Struggling against ‘uneven’ competition with foreign counterparts due to rising production costs, domestic textile millers, particularly spinners, have been losing yarn orders, even from local ready-made garment (RMG) exporters. These exporters now prefer importing raw materials, stalling the growth of the local spinning sector.

As per data from the Bangladesh Bank, Bangladesh’s yarn imports increased by double digits during the first nine months of the current fiscal year (FY), while imports of other raw materials like raw cotton, textiles, and staple fiber declined. From Jul-Mar’23-24, Bangladesh’s yarn imports increased by 10 per cent to $2.32 billion from $2.10 billion during the same period last fiscal year, according to data from the Bangladesh Bank.

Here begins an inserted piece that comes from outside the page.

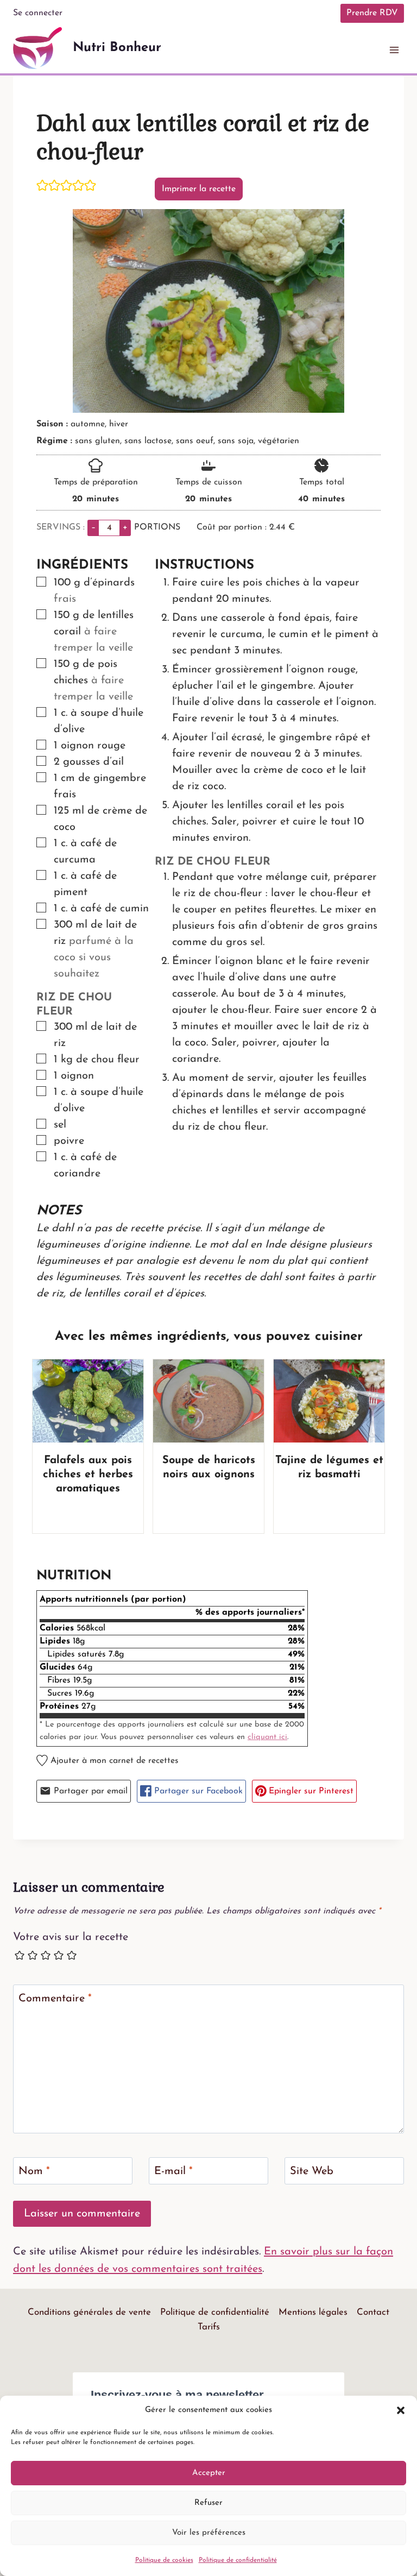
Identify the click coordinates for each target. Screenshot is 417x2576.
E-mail (173, 2171)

The imports of other RMG inputs decreased by 9.1 per cent during the first nine months of the year. For instance, raw cotton imports declined by 24.9 per cent, imports of textiles and articles lowered by 8.2 per cent, staple fiber by 6.1 per cent, and dyeing and tanning materials by 3.1 per cent. Bangladesh’s imports expenditure also declined to $12.17 billion during the year from $13.39 billion the previous fiscal year.

Exporters attribute this rise in popularity of imported yarn to its lower cost compared to locally produced yarn. On the other hand, high utility costs and unreliable gas supply are driving up local yarn prices, add textile millers. Syed Nurul Islam, Chairman and CEO, Well Group, notes, a decrease in raw materials imports including raw cotton and staple fibers inevitably led to an increase in yarn imports during the year.

Also a director of the Bangladesh Textile Mills Association (BTMA), Islam emphasises, the rise in Bangladesh’s production costs due to high utility costs and gas shortages is preventing textile millers from utilising their full production capacities, thereby reducing the competitiveness of local yarn. Consequently, garment exporters continue to source cheaper yarn from India, Pakistan, and China under bonded warehouse facilities.

For the sustainability of the garment industry, Islam emphasises on the need for strong domestic supply chain support and government policy intervention. Faruque Hassan, Former President, BGMEA, agrees, the industry needs to boost local consumption and attract more garment work orders, he says.

SM Mannan Kochi, President, BGMEA, explains, the rise in prices of local yarn makes them less competitive despite cash incentives from the local market. Mohammad Ali Khokon, President, BTMA, alleges, various policy supports from their governments and their own cotton production enables foreign competitors to sell yarn at ‘dumping prices.’

To retain US dollars within the country, the industry needs to increase local yarn sourcing, affirms Khokon. Many local textile mills may be forced to close if the current trend continues, he warns. Currently, local textile mills supply about 80 per cent of knitwear sector’s demand for yarn and 35 per cent of woven sector’s need for the material in Bangladesh, reveal industry insiders.

During Jul-Mar’23-24, Bangladesh exported RMG products worth $37.20 billion. Of this, knitwear exports contributed $21.01 billion and woven products $16.19 billion, data from Export Promotion Bureau (EPB) shows. The country exported RMG products worth $47 billion in FY 2022-23.